Mandy’s flat is at the top of the block – so much so that the lift doesn’t extend there, and we have to walk the last two flights. It makes me think of an osprey’s nest, a junky bundle of sticks wedged in the uppermost branches of a pine. The nest is made up of old music magazines, Janice Joplin posters, empty cans, unpaid bills, unopened nutritional milkshakes, and the osprey itself is a haggard, featherless old bird, smoking a roll-up, staring unblinking over the city.
‘I’m a singer’ Mandy says, her voice so broken she can hardly talk. ‘Or was. ‘scuse the mess.’
She offers us a seat – a dirt-shined cushion in a sixties wicker chair, and a spot at the end of the crapped-up sofa. Standing isn’t an option, but at least this is the last job of the day.
‘Thanks’ I say, and we both – slowly – sit down.
I hardly know where to start. We’d come to see Mandy as a double-up as the notes on her file described how she’d been hearing evil voices telling her to tear herself and other people up.
‘But don’t worry. A and E did a risk assessment,’ said the co-ordinator. ‘No history of violence, and they don’t think this was a psychotic episode, as such.’
‘As such?’
‘No. More to do with alcohol withdrawal. So doubling up should cover it.’
I’ve never really understood the doubling-up rule. The way I see it, it doesn’t matter how many people you send in, someone’s going to get hurt. If anything, having other people with you only acts as a distraction. Although it does make me think of that joke about the two rangers walking in the forest, talking about the danger from grizzly bears. ‘Because they run pretty fast, you know.’ ‘Yeah?’ says the other. ‘Well I don’t have to run faster than a grizzly bear, Chuck. I just have to run faster than you.’

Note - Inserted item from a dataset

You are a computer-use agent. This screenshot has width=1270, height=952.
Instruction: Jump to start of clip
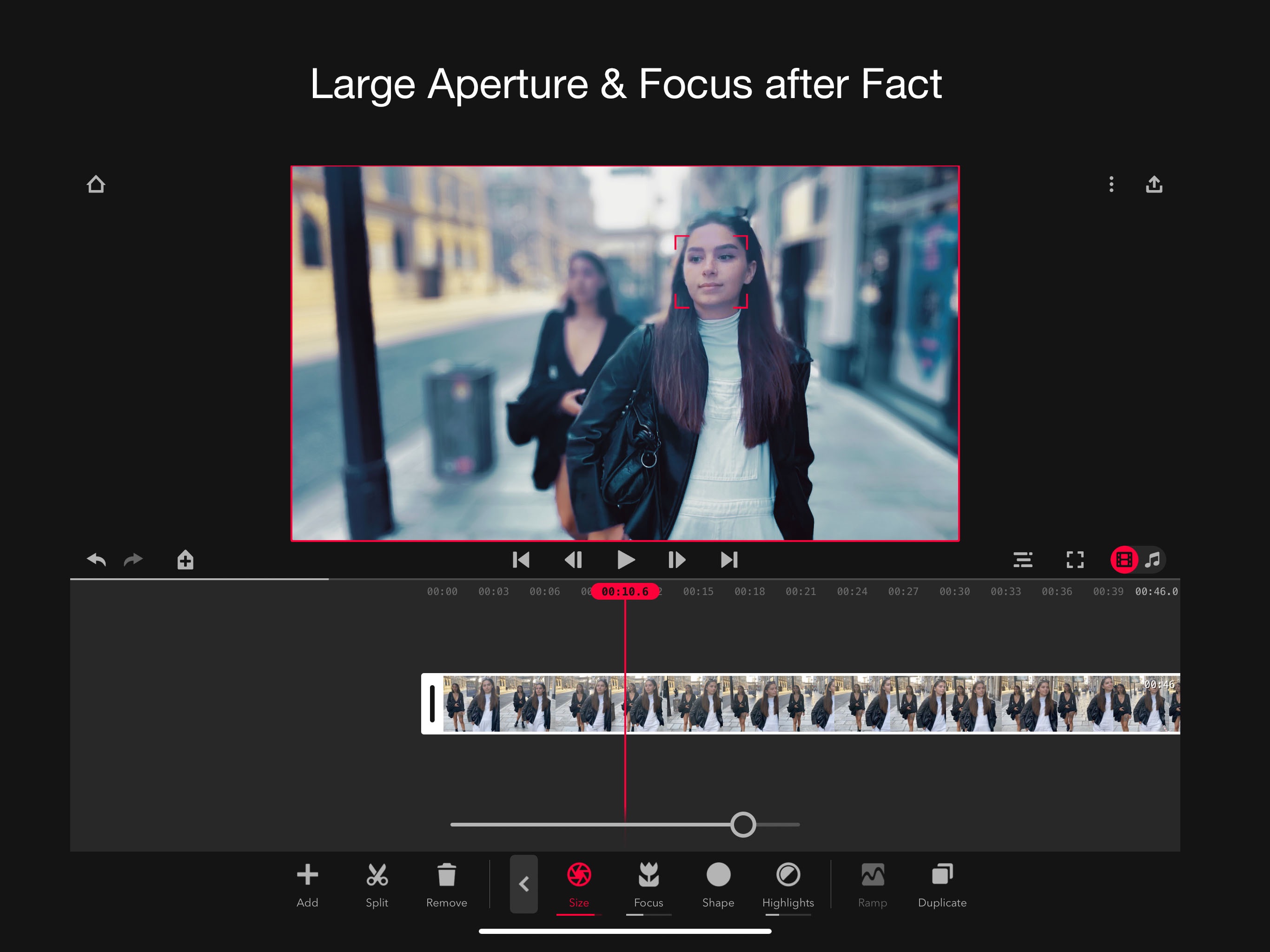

But I suppose it means there’ll be a witness
The other thing frustrating thing about this particular call is that Mandy goes out. A lot, according to reports. She gets drunk, then spends her time wandering the corridors of the block shouting and causing trouble. There’s an on-going spat with an ex-boyfriend who has recently moved in with another woman on fourteenth. And any number of substance abusers scattered through the block mixing things up – socially as well as chemically. All in all it sounds like a recipe for chaos, and not something that’s going to lend itself to regular, well-apportioned community care. At a time of severe underfunding, it seems crazy to throw resources at a patient who has the capacity to decide whether they drink or eat or take drugs or not. It’s a lifestyle choice – however severe that choice works itself out in practice.
But our community health team doesn’t have the latitude or leverage to protest. The referrals come in, we go out.
The brief is to establish regular contact with Mandy. To get carers going in every day to encourage her to eat and get her used to some regularity in her life.
‘It’s only until a more regular provider can pick up’ says the Co-ordinator.
‘I’m sorry I wasn’t in earlier,’ say Mandy. ‘I had to go to the doctor’s.’
‘Oh? How did you get there?’
‘Taxi,’ she says. ‘Well they’re not going to come here, are they?’